* [INSTRUCTIONS FOR THE TASK]: Search the material for the word "menu" and copy each line that holds it.

* [INFORMATION SUPPLIED]:
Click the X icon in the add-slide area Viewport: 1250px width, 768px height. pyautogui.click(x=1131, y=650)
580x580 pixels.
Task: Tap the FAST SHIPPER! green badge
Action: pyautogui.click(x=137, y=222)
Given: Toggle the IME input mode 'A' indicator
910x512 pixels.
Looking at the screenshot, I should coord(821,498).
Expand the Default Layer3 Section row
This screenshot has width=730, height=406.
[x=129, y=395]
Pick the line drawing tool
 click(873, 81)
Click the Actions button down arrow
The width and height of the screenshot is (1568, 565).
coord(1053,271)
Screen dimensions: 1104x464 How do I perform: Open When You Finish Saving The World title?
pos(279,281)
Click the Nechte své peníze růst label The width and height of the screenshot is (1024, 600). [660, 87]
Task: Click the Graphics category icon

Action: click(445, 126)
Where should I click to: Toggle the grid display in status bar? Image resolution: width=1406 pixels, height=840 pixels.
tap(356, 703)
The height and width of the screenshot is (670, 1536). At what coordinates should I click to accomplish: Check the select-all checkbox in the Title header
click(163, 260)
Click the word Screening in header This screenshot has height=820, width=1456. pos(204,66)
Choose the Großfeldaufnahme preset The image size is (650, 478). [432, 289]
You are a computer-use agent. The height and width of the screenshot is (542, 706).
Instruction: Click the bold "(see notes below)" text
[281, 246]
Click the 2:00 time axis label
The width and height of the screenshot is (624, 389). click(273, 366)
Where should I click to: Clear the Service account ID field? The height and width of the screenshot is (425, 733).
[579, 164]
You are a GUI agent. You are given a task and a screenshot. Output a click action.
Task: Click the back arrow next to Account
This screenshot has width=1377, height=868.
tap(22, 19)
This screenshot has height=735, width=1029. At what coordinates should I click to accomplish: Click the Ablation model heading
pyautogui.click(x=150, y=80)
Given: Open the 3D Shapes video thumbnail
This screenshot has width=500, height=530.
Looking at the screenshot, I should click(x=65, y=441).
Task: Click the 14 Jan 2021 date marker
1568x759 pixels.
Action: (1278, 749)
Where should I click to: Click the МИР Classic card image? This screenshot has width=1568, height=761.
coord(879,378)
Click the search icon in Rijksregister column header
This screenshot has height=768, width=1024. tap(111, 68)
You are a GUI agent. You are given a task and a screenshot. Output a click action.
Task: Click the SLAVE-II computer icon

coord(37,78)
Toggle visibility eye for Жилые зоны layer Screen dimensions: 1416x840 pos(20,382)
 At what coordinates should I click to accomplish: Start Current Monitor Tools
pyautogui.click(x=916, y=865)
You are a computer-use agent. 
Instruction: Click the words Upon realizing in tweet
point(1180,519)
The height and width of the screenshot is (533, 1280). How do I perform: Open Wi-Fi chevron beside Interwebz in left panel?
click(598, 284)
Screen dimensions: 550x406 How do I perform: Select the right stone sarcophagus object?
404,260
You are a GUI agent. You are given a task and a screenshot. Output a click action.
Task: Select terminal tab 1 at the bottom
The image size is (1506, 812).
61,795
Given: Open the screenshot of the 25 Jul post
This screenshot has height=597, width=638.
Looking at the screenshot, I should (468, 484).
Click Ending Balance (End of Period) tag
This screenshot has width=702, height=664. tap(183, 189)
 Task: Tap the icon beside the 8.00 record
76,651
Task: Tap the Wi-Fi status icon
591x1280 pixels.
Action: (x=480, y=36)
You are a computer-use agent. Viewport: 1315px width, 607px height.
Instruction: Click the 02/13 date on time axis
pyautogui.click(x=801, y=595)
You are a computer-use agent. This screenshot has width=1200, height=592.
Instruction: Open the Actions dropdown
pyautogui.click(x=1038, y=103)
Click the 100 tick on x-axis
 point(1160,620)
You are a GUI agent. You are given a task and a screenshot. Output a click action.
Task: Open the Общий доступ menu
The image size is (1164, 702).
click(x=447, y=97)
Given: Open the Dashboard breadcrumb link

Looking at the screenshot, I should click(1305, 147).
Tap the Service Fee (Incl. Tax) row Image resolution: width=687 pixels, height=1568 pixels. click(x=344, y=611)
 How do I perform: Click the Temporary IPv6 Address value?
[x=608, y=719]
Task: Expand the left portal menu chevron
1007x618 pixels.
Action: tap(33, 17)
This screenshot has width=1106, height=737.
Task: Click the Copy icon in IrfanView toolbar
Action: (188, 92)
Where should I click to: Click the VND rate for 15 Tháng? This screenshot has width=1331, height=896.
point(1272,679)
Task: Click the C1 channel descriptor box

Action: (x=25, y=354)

* [FINISHED TASK]:
Task: Open the Общий доступ menu
Task: Expand the left portal menu chevron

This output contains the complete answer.